Celulares: imposto de  importação

O governo federal reajustou as alíquotas do imposto de importação, atingindo mais de mil produtos, incluindo smartphones e diversos bens industriais e tecnológicos. A elevação pode chegar a 7,2 pontos percentuais, dependendo da classificação fiscal da mercadoria.

A medida incide exclusivamente sobre itens importados prontos, sem alterar a tributação de produtos montados no Brasil. Segundo dados divulgados por áreas técnicas do governo, aproximadamente 95% dos celulares vendidos no país passam por montagem local, enquanto os 5% restantes são importados prontos, principalmente de origem asiática.

Montagem local reduz impacto para grandes fabricantes
Empresas com linhas de montagem no Brasil tendem a não sofrer impacto direto sobre os modelos vendidos no mercado interno. É o caso de marcas como Apple, Samsung, Motorola, Jovi, Realme e Oppo, que mantêm operações próprias ou parcerias industriais no país.

  • A Apple monta parte dos iPhones comercializados no Brasil por meio da Foxconn, instalada no interior de São Paulo.
  • A Jovi produz aparelhos na Zona Franca de Manaus em parceria com fabricante nacional.

Já empresas sem estrutura de montagem local devem ser diretamente afetadas pelo aumento do imposto. É importante destacar que a decisão preserva a tarifa zero para componentes e insumos utilizados pela indústria nacional, quando não houver produção equivalente no país.

  • Formação de preço: reflexos para importadores e contadores
  • Para o setor contábil, o principal impacto é na recomposição da estrutura de custos das importações.

Um exemplo hipotético: um smartphone importado avaliado em US$ 600, considerando câmbio de R$ 5, teria custo de R$ 3.000. Com alíquota anterior de 16%, o imposto seria R$ 480; com a nova alíquota de 23,2%, o valor sobe para R$ 696.

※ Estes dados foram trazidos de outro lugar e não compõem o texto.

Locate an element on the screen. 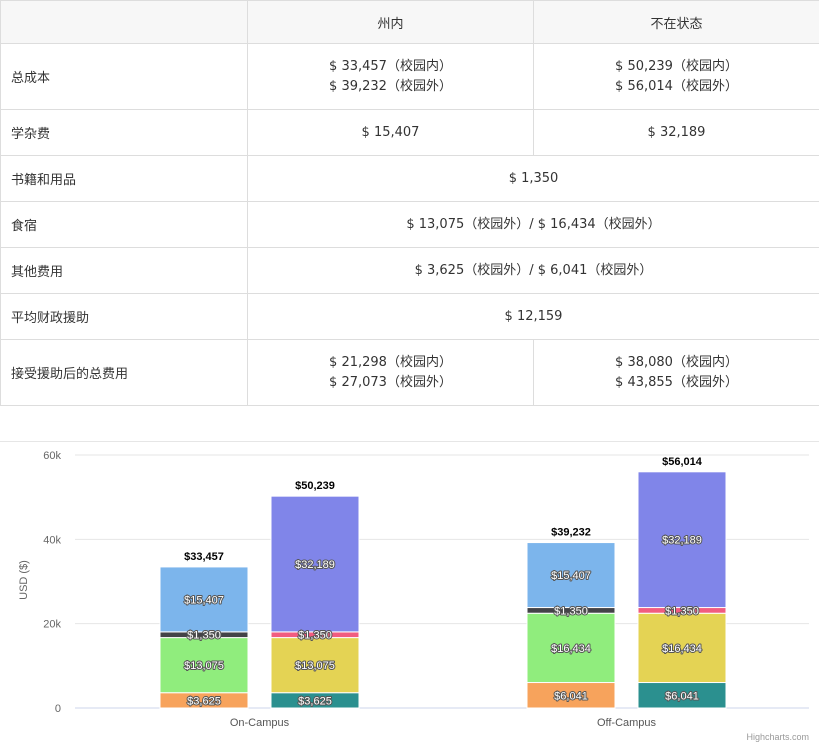 This screenshot has width=819, height=744. row-label: 学杂费 is located at coordinates (124, 133).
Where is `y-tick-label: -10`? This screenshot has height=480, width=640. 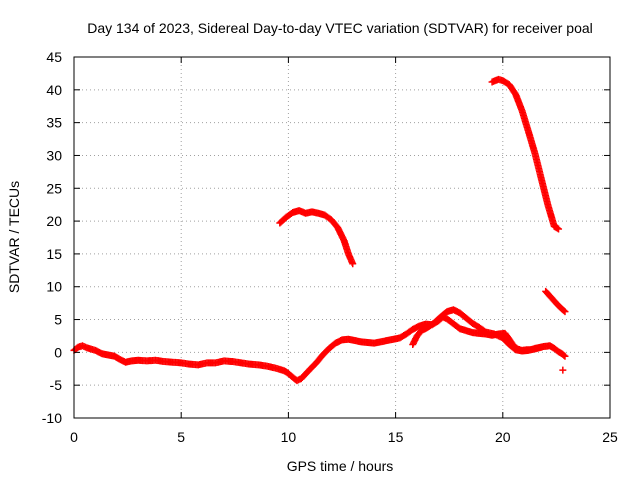
y-tick-label: -10 is located at coordinates (52, 418).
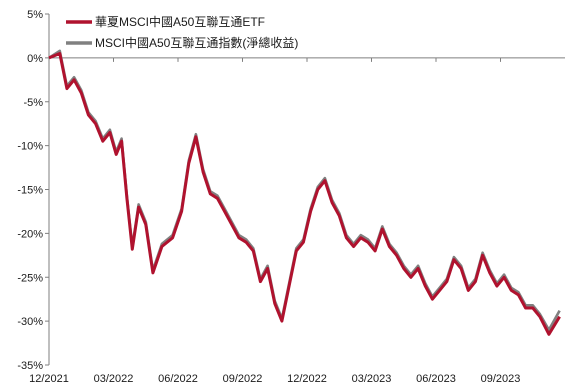 The height and width of the screenshot is (383, 565). I want to click on x-tick-label: 03/2022, so click(114, 378).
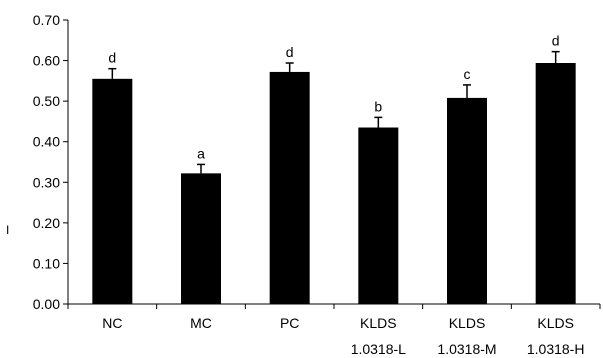  I want to click on y-axis-label: I, so click(8, 230).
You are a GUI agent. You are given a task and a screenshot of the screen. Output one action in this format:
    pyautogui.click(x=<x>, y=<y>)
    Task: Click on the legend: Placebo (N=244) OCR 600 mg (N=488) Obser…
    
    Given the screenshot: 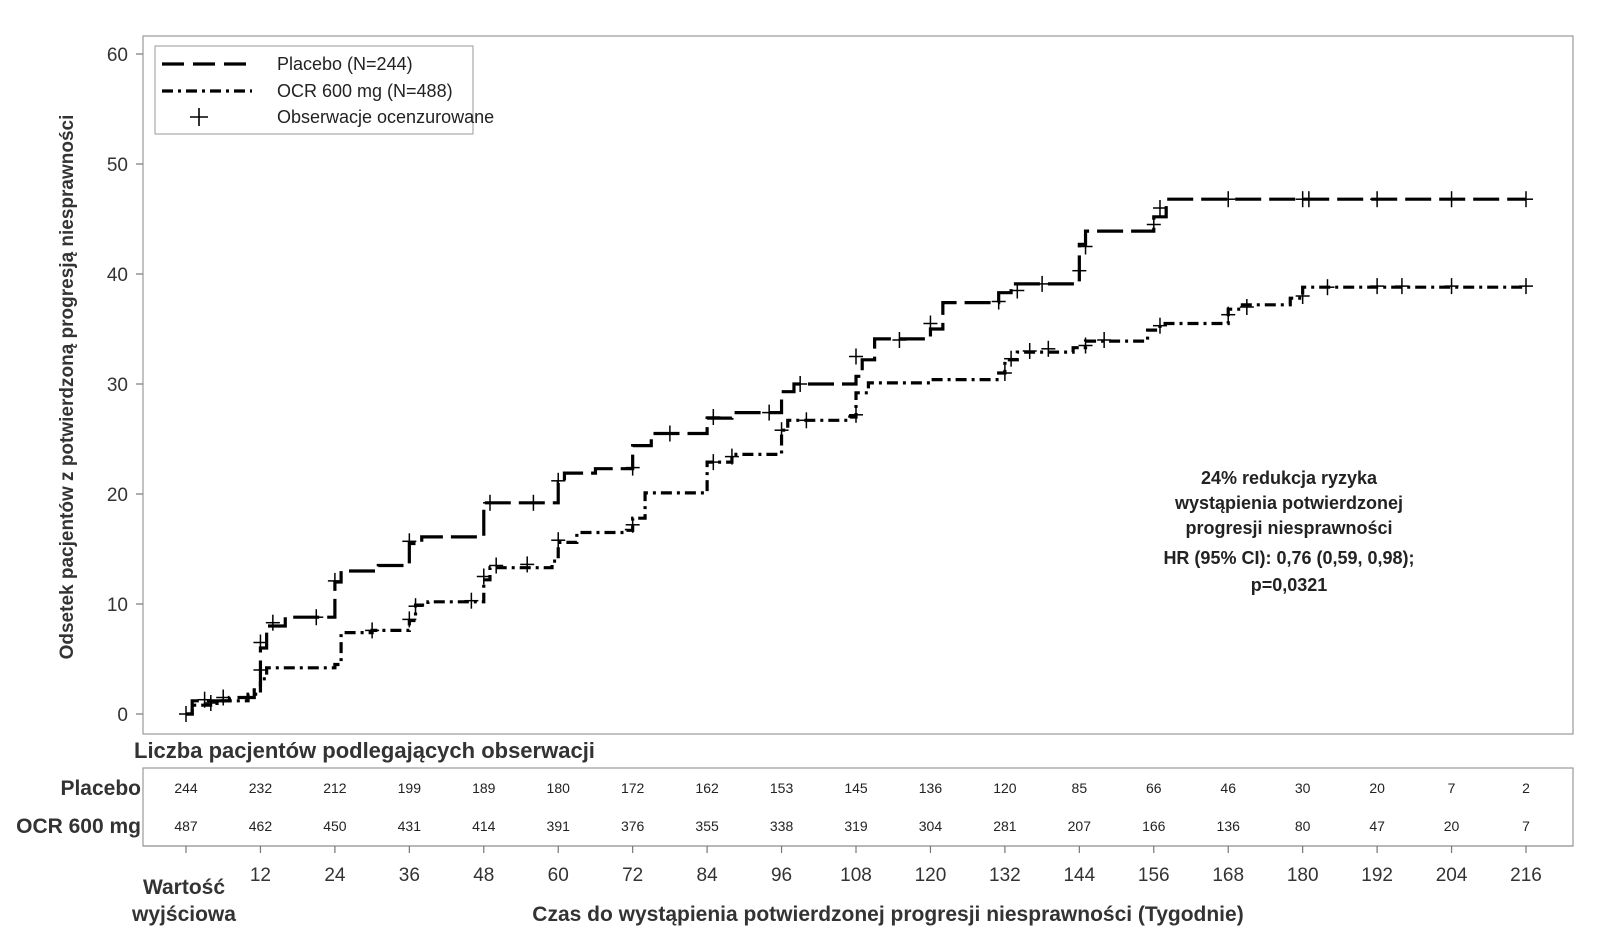 What is the action you would take?
    pyautogui.click(x=324, y=90)
    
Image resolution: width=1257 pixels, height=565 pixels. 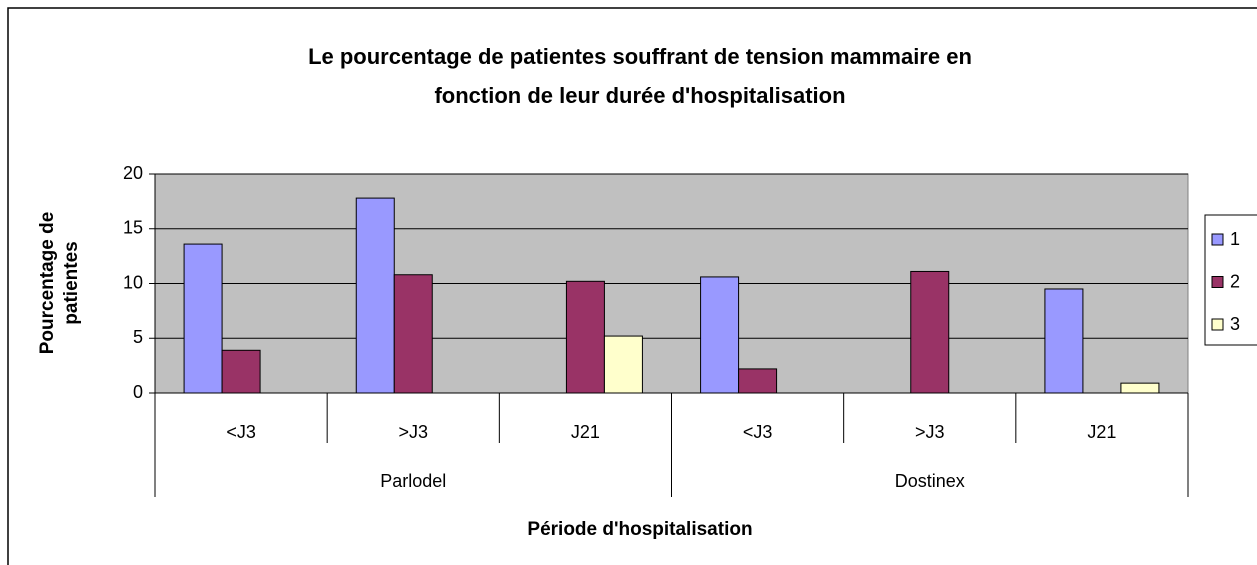 I want to click on y-tick-label: 15, so click(x=133, y=228).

Esse valor integra a base de custo da mercadoria, sobre a qual incidem margens comerciais, despesas logísticas, tributos internos e margem do varejo.

Na prática, escritórios contábeis que atendem importadores precisarão revisar:

  • precificação;
  • planejamento tributário;
  • fluxo de caixa;
  • contratos de fornecimento internacional;
  • projeções de margem.

Contexto internacional e cadeia tecnológica
O reajuste ocorre em meio à restrição global na oferta de memória RAM, insumo essencial para equipamentos eletrônicos. A indústria tem priorizado chips avançados para inteligência artificial e data centers, reduzindo a produção de componentes tradicionais.

Esse cenário, combinado à elevação tarifária, pode pressionar ainda mais os preços finais no mercado.

Objetivo fiscal e arrecadação
Estima-se que o aumento do imposto de importação gere cerca de R$ 14 bilhões adicionais em arrecadação neste ano. O governo destaca que a medida busca ajustar a competitividade entre produtos nacionais e estrangeiros, além de contribuir para o equilíbrio das contas públicas.

Dados técnicos indicam que a China representa aproximadamente 46% das importações brasileiras de eletrônicos, seguida pelo Vietnã, com cerca de 7,9%.

Produtos alcançados pela medida
Além dos smartphones, a lista inclui:

  • máquinas industriais e equipamentos de fabricação;
  • tratores e empilhadeiras;
  • robôs industriais;
  • cartuchos de tinta;
  • equipamentos hospitalares, como aparelhos de ressonância magnética e tomografia;
  • turbinas, motores e equipamentos para embarcações;
  • plataformas de perfuração;
  • bens de capital e equipamentos laboratoriais.

Para o setor contábil, monitorar alterações tarifárias se torna estratégico, especialmente para empresas com exposição a importações, contratos internacionais ou cadeias produtivas dependentes de insumos estrangeiros.